24 January, 2011

Glass armonica

Advanced glass harp.

Some information from Wikipedia:

The glass harmonica is a type of musical instrument that uses a series of glass bowls or goblets graduated in size to produce musical tones by means of friction (instruments of this type are known as friction idiophones).

The phenomenon of rubbing a wet finger around the rim of a wine goblet to produce tones is documented back to Renaissance times; Galileo considered the phenomenon (in his Two New Sciences), as did Athanasius Kircher.

Benjamin Franklin invented a radically new arrangement of the glasses in 1761 after seeing water-filled wine glasses played by Edmund Delaval at Cambridge in England in 1758. Franklin, who called his invention the "armonica" after the Italian word for harmony, worked with London glassblower Charles James to build one, and it had its world premiere in early 1762. A modern glass armonica built using Benjamin Franklin's design.
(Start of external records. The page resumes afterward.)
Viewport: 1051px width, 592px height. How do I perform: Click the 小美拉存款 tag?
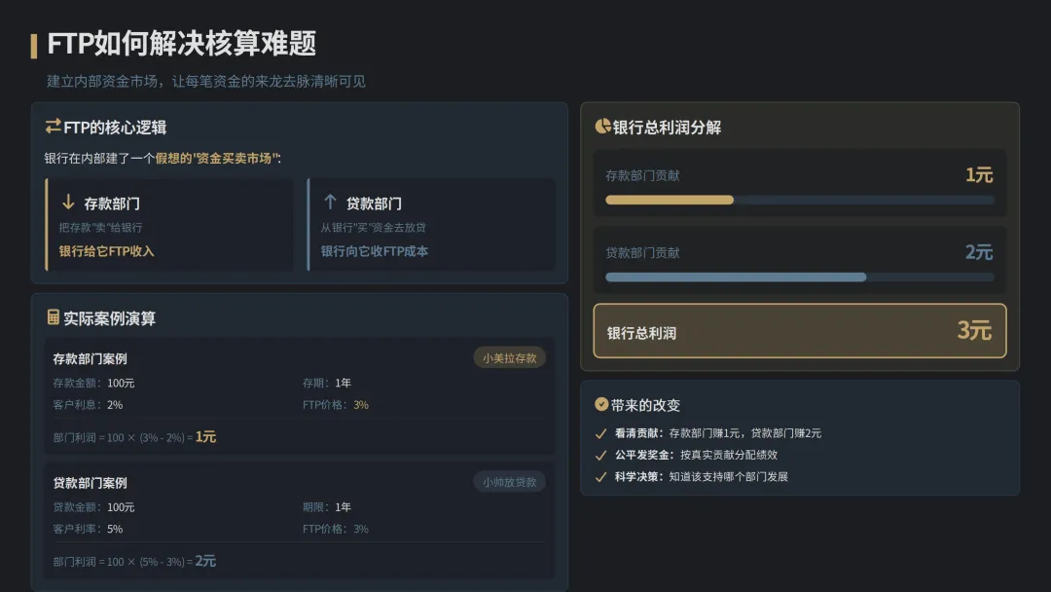(x=509, y=358)
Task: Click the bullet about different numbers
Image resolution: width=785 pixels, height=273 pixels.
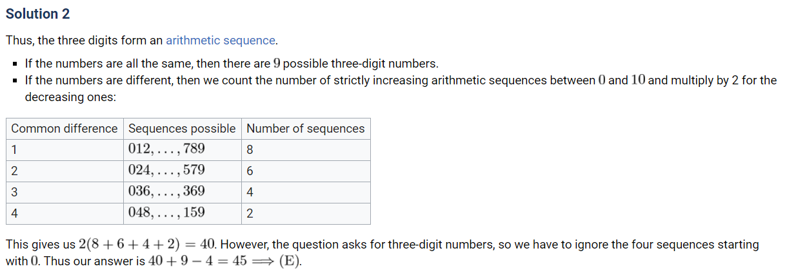Action: [400, 81]
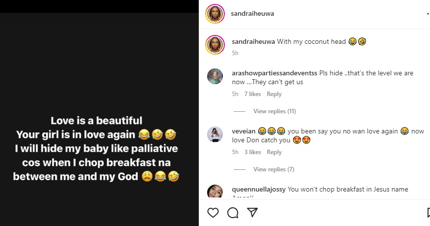Viewport: 430px width, 226px height.
Task: Expand View replies (11) thread
Action: [x=275, y=111]
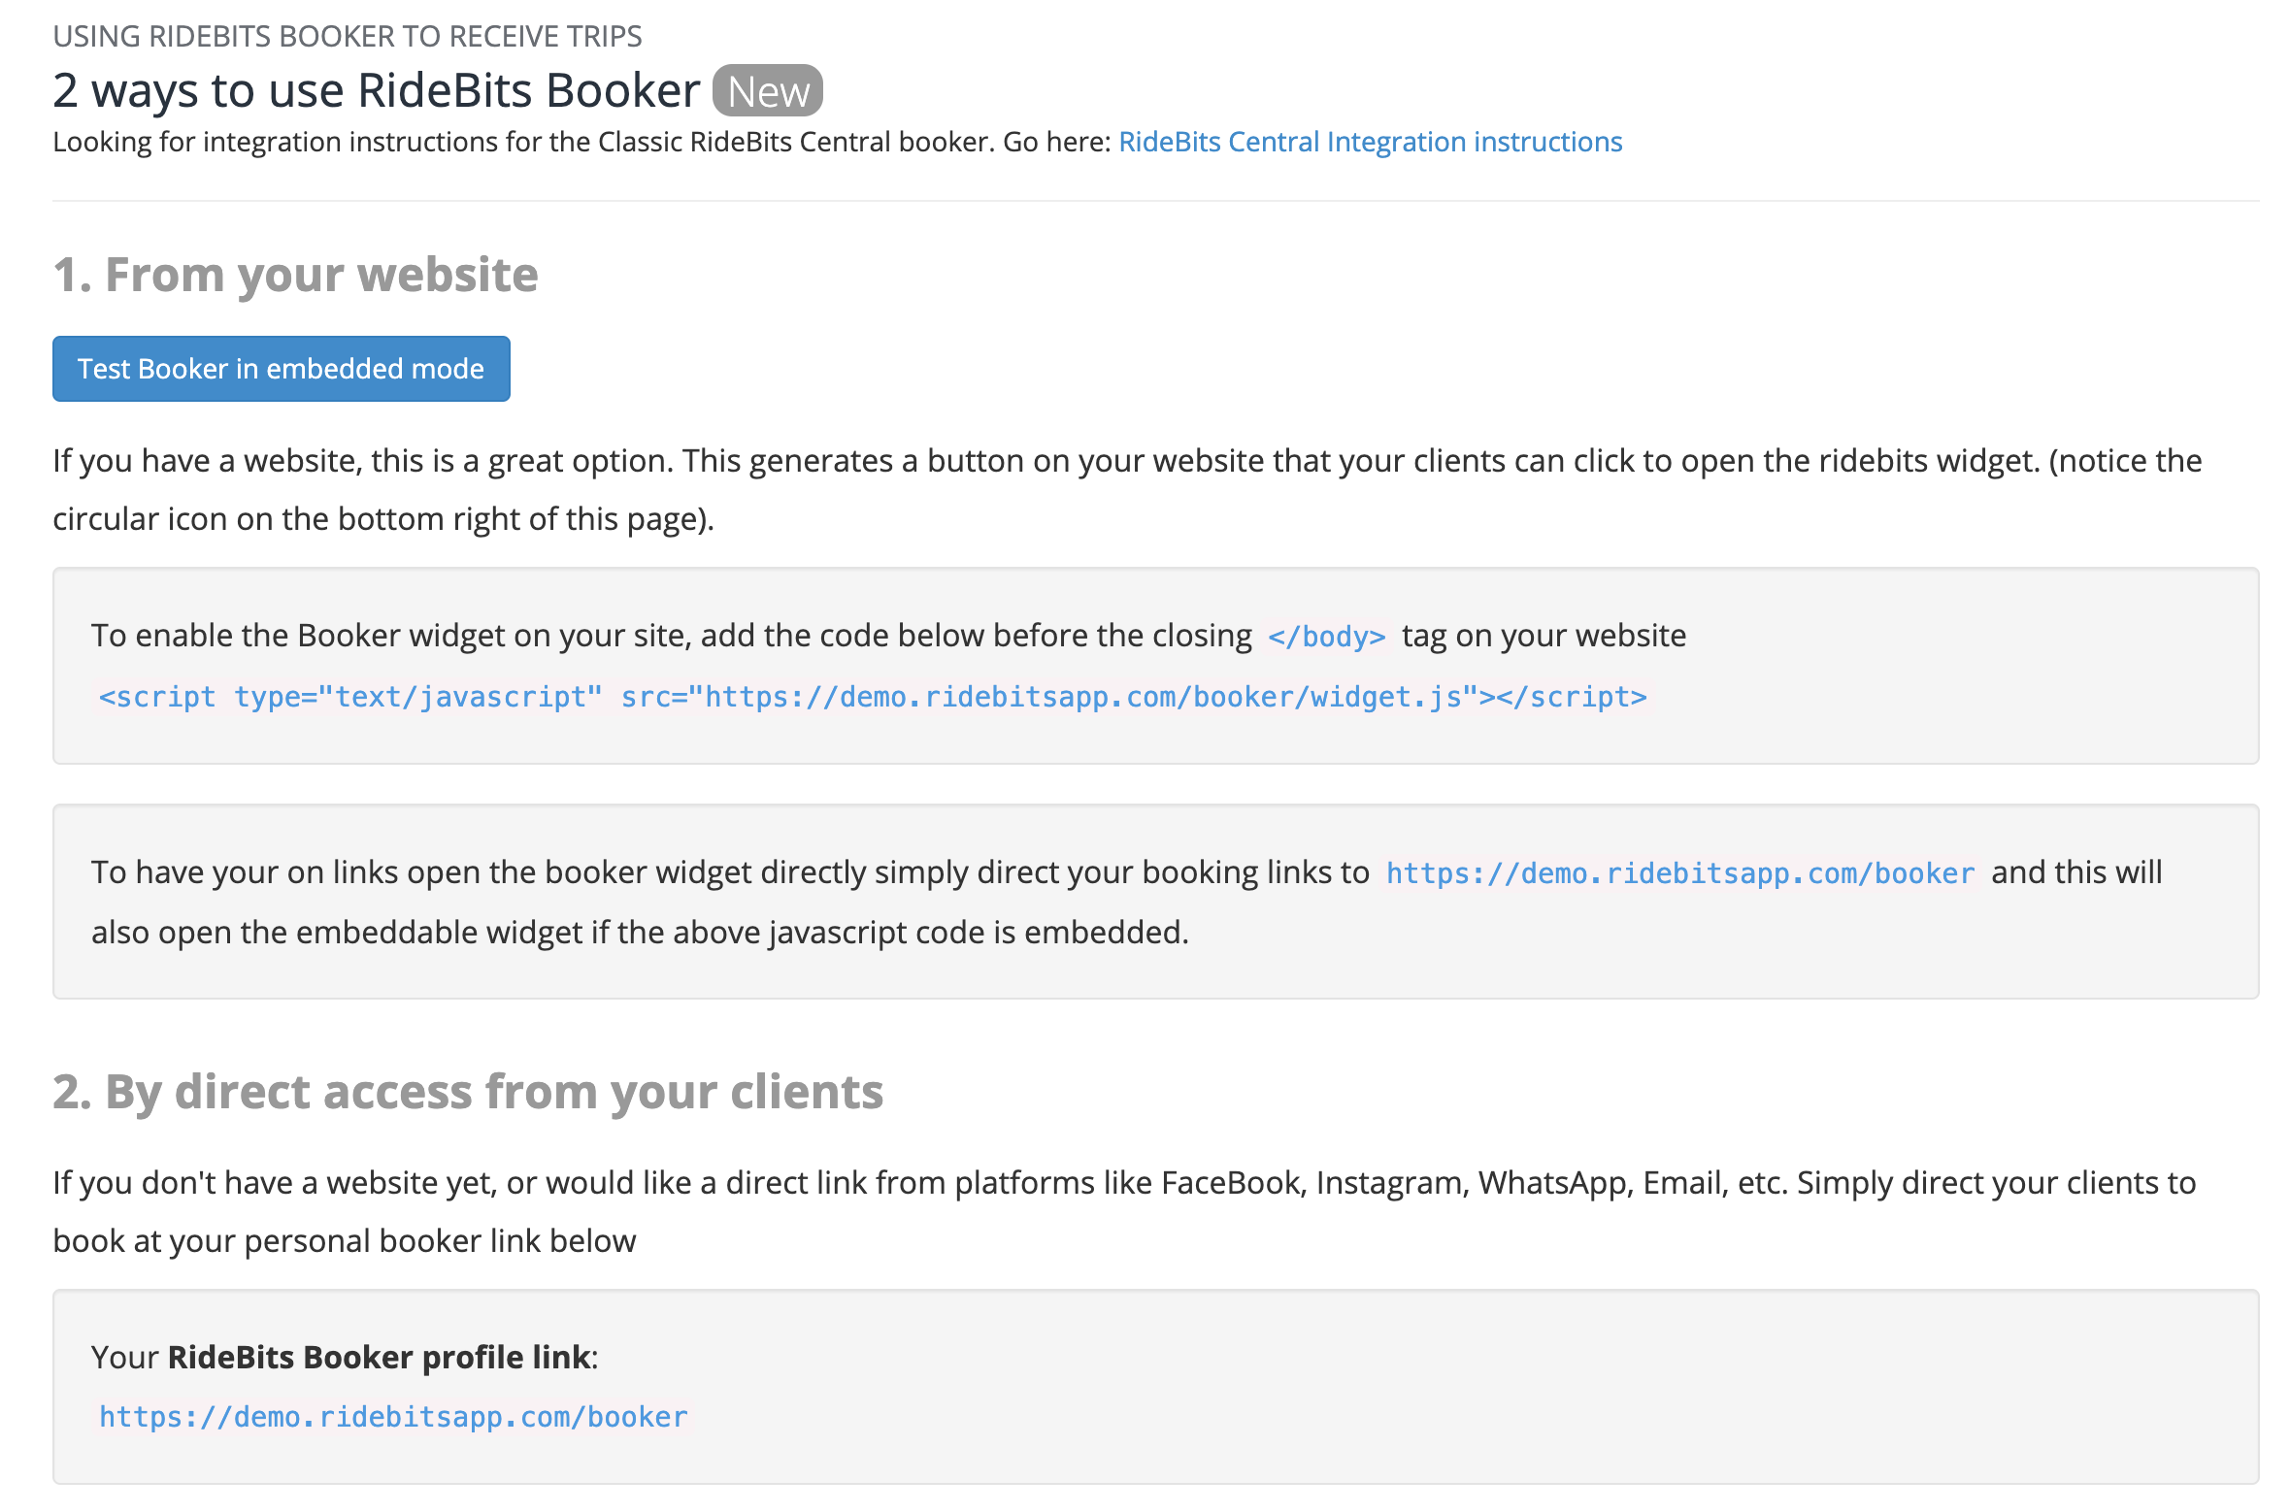Click 'book at your personal booker link' line
Screen dimensions: 2291x1512
pyautogui.click(x=344, y=1241)
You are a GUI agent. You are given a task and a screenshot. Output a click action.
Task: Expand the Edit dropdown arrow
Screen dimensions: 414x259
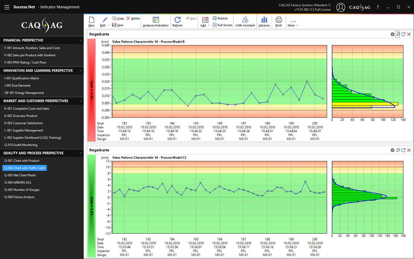109,26
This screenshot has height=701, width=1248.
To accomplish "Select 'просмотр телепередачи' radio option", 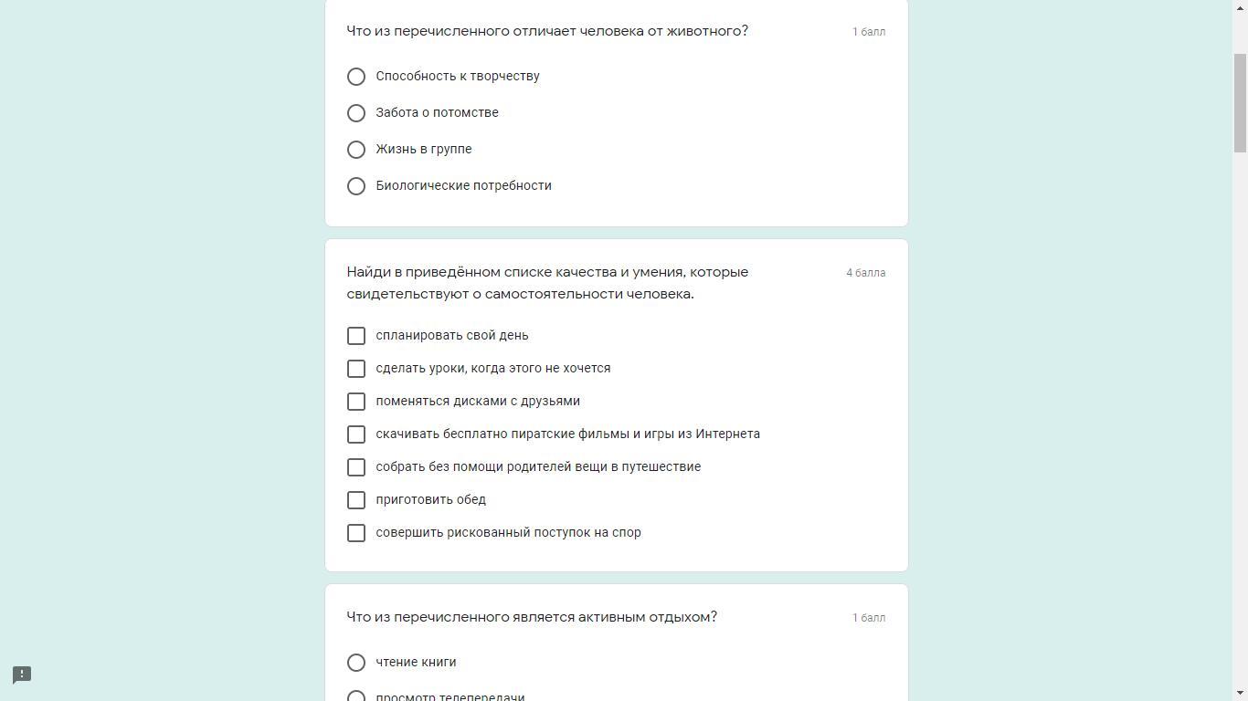I will (x=356, y=696).
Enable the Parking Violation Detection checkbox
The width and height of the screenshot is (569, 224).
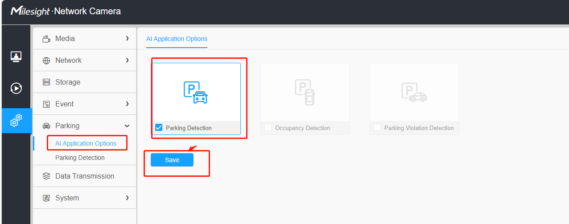click(377, 128)
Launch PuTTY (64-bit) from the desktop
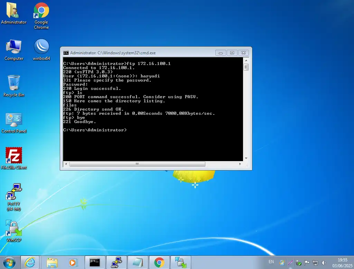The height and width of the screenshot is (269, 354). 14,193
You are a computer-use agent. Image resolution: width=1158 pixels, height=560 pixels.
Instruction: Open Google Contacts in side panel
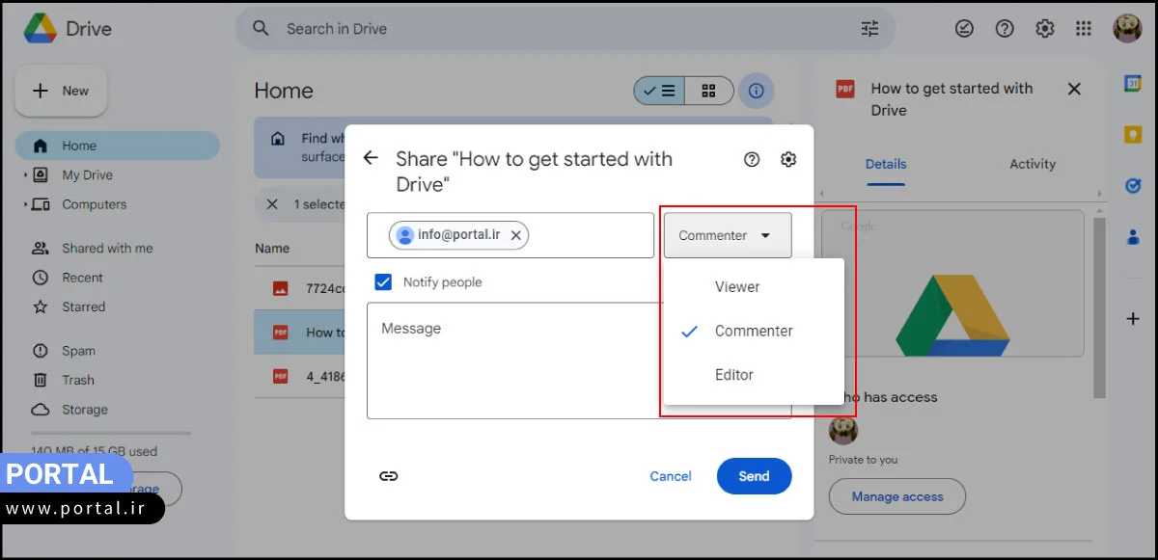pyautogui.click(x=1133, y=237)
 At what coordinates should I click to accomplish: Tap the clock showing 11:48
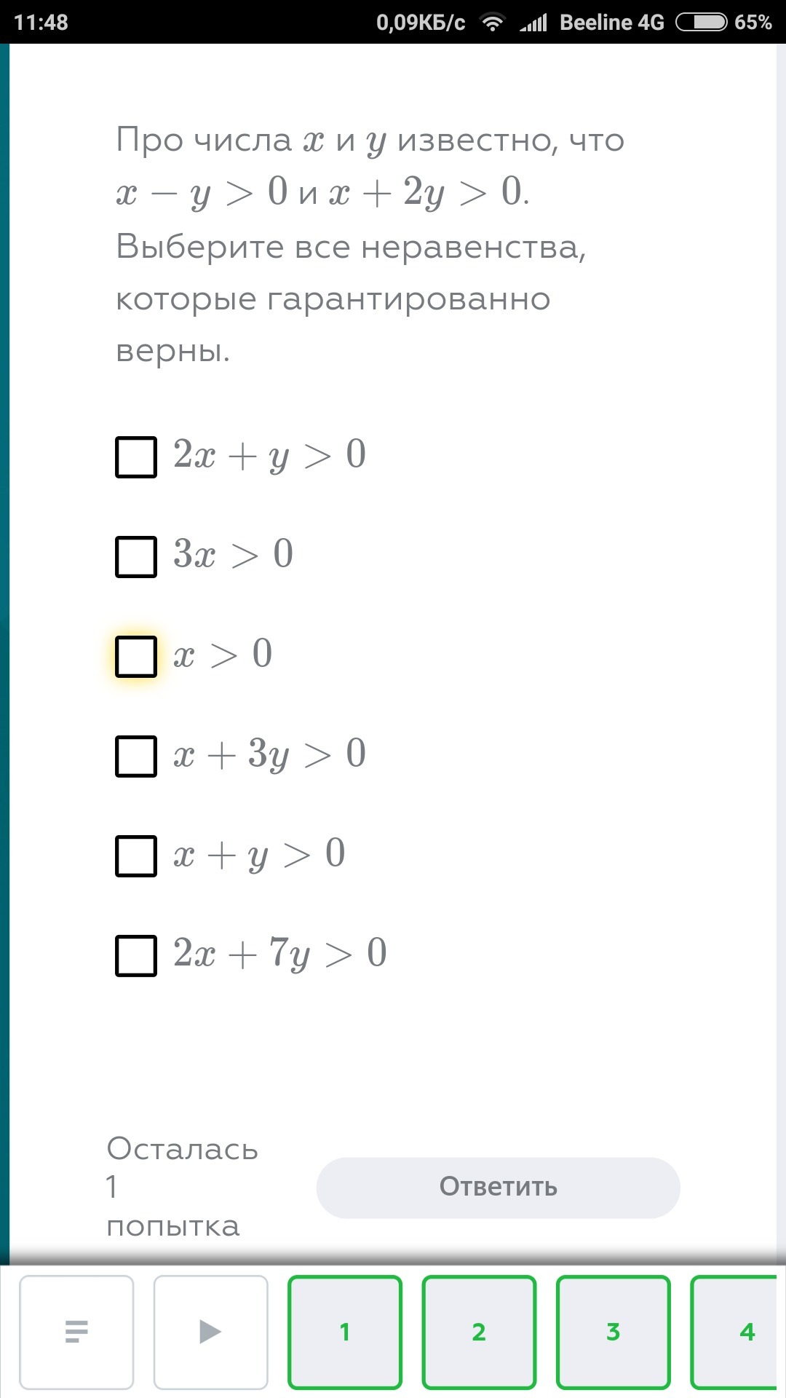point(41,22)
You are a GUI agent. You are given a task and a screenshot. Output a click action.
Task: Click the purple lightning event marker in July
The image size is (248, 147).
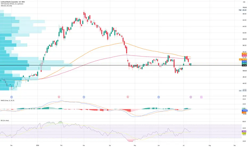pyautogui.click(x=191, y=97)
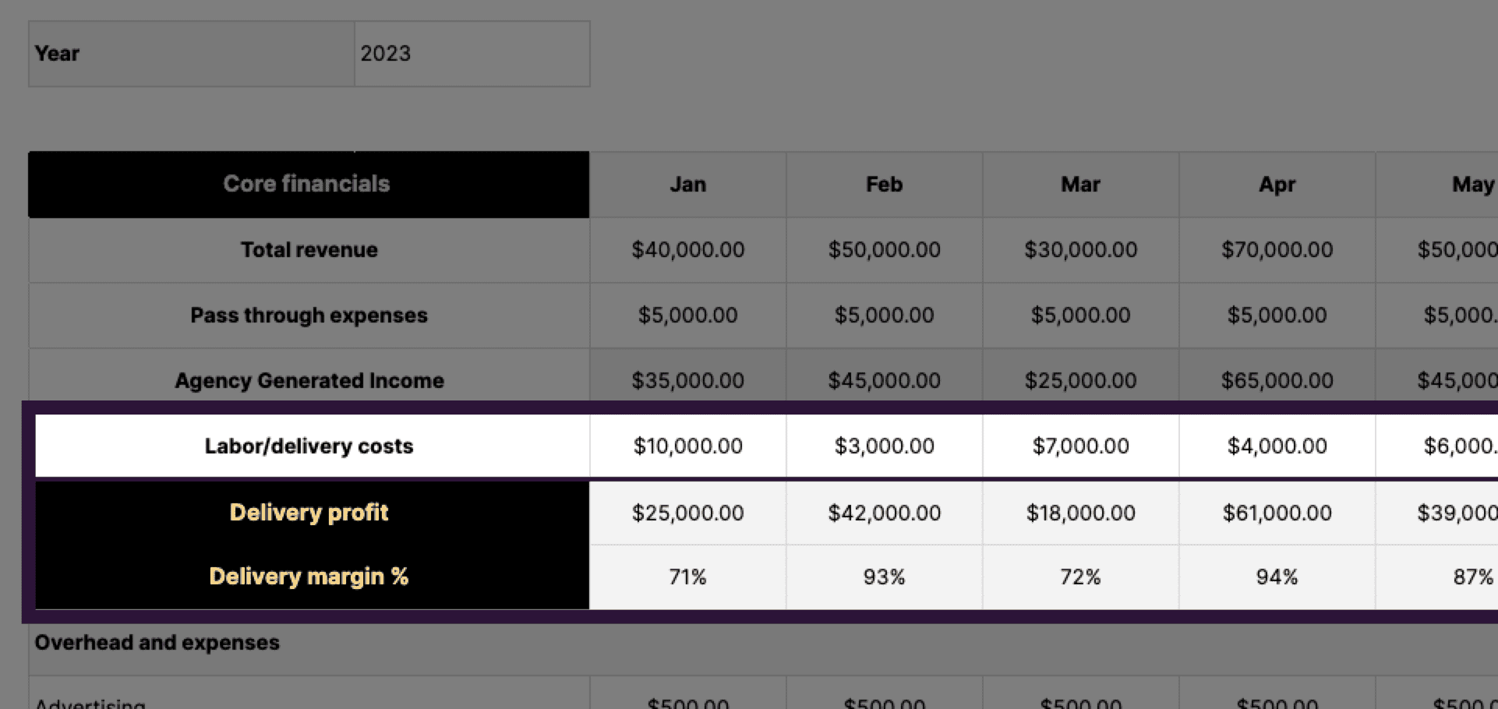Viewport: 1498px width, 709px height.
Task: Select the Agency Generated Income label
Action: (x=309, y=381)
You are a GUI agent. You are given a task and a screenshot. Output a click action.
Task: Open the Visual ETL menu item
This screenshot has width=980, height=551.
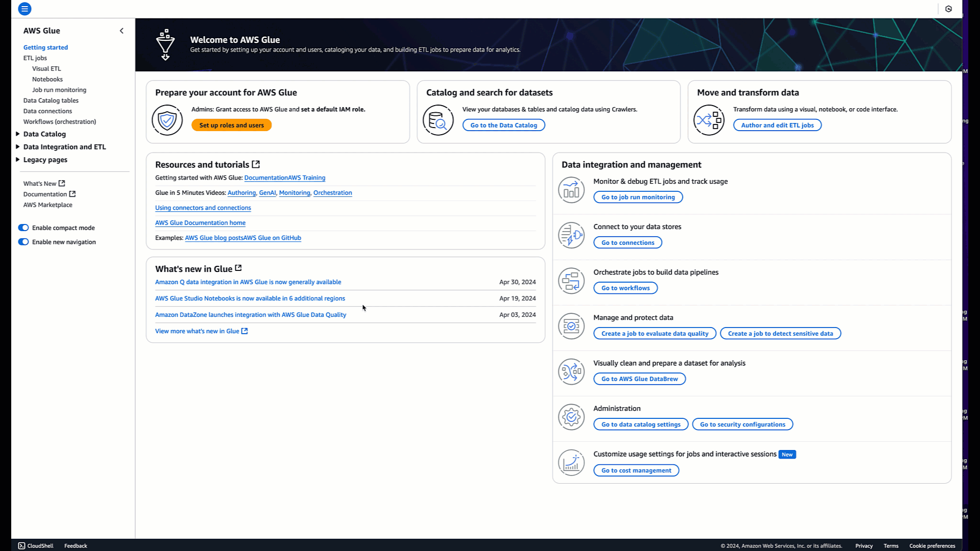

In Franklin's treadle-operated version, 37 bowls were mounted horizontally on an iron spindle. The whole spindle turned by means of a foot pedal. The sound was produced by touching the rims of the bowls with moistened fingers. Rims were painted different colors according to the pitch of the note. With the Franklin design it is possible to play ten glasses simultaneously if desired, a technique that is very difficult if not impossible to execute using upright goblets. Franklin also advocated the use of a small amount of powdered chalk on the fingers, which helped produce a clear tone in the same way rosin does for the bows of string instruments.